I discovered without strategy, desires, fears, personalities, or other thoughts in mind winning points quickly seemed automatic. It was me and the tennis ball. How much of life would be improved by living in the moment? Who’d guess losing short term memory would be a gift? Concentration and focus to the exclusion of all else was amazing. I would spend an expanding minute (that may have gone on for hours) engrossed in a problem or reading a book. Minutes, maybe moments later, I’d not remember the problem or the book.

I’d wake in the morning with a vivid bit of visual long-ago memory. I’d write it, which would link with more memory and hours later the stream from events would end. I was surprised reading what I’d written later. Not only numerous pages, but the fragments constructed to a theme. W.B. Yeats may have called it “automatic writing?”

The downsides were huge. I would get in the car and drive two blocks, then realizing I had no idea why or where I intended to go. Scraps of paper with past destinations littered the passenger seat didn’t help.

A friend shocked by my weight loss suggested cancer. I had gone from 182 to 136 pounds. Over the phone, my doctor’s diagnosis Graves. A blood test the following day affirmed.

The Meaning of Answers

After our daughter was born, I took up reading Boole.

She didn’t speak beyond a few action (nouns) words until age three.
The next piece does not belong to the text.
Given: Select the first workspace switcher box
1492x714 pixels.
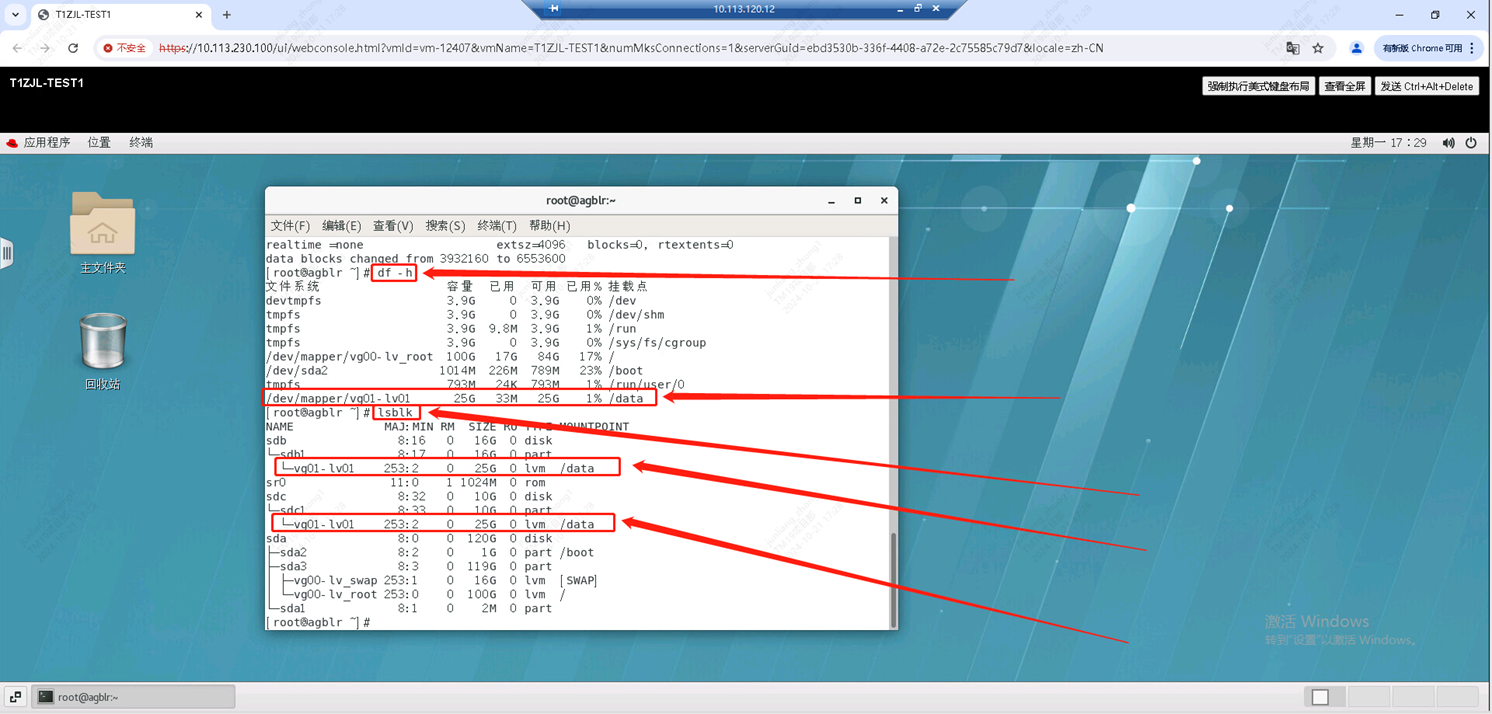Looking at the screenshot, I should [x=1320, y=697].
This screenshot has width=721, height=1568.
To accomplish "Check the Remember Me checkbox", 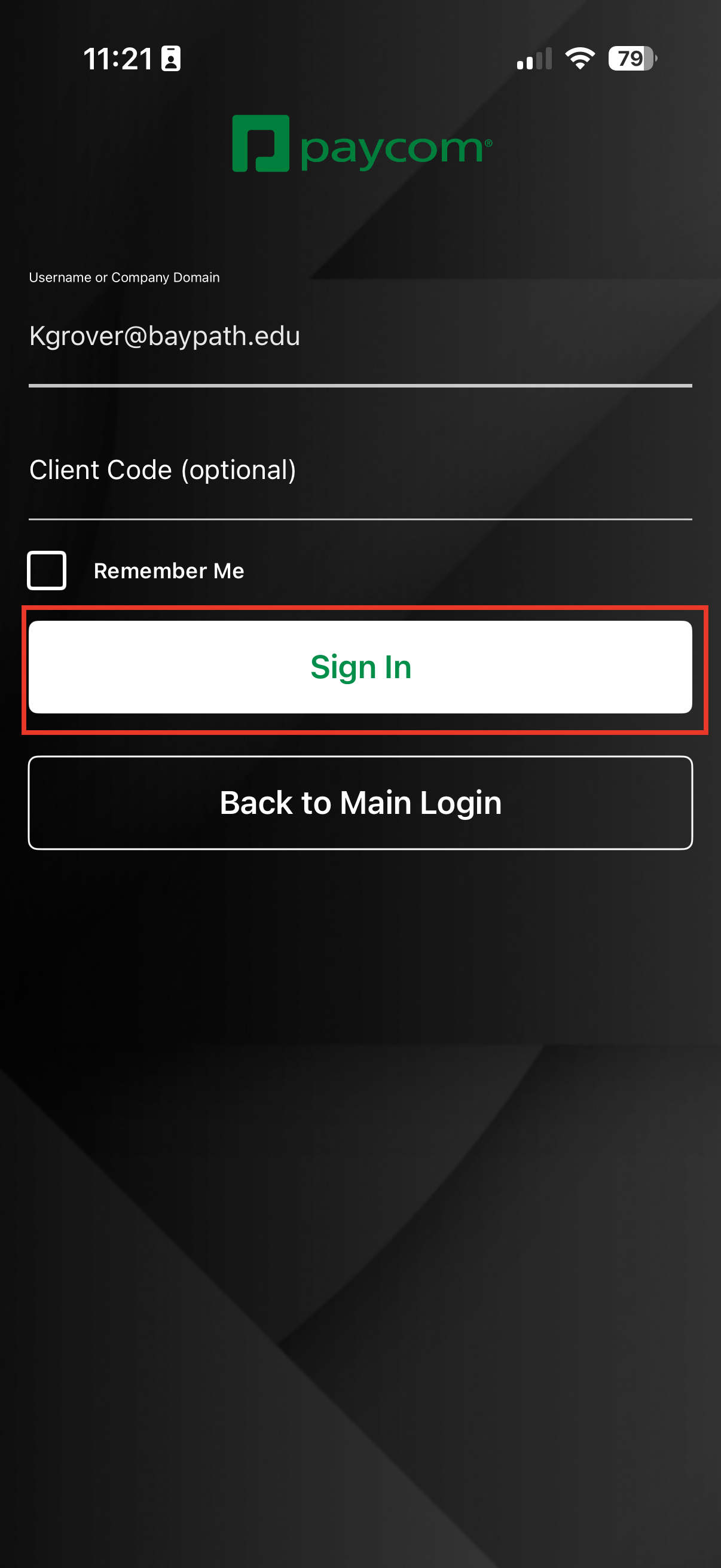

Once she began to speak, she spoke in complete sentences with a Boston accent. We lived in San Diego. By age four, mysterious she’d taught herself to read. We suspected Shel Silverstein’s books and tapes were in play. Daughter’s friend’s mom asked, “What enriching mojo are you practicing? Have you exposed her to Mozart?” Daughter responded, “Mom listens to Motown.” Reading Garbage Delight and similar funny, playful and spooky books was what we did. She was a Silverstein savant.

She delighted herself and us reciting Shel’s poetry with all his dramatic wicked joy.

According to Boole, learning gives our lives meaning. A child is never too young, and you will never be too old to smile, play and think.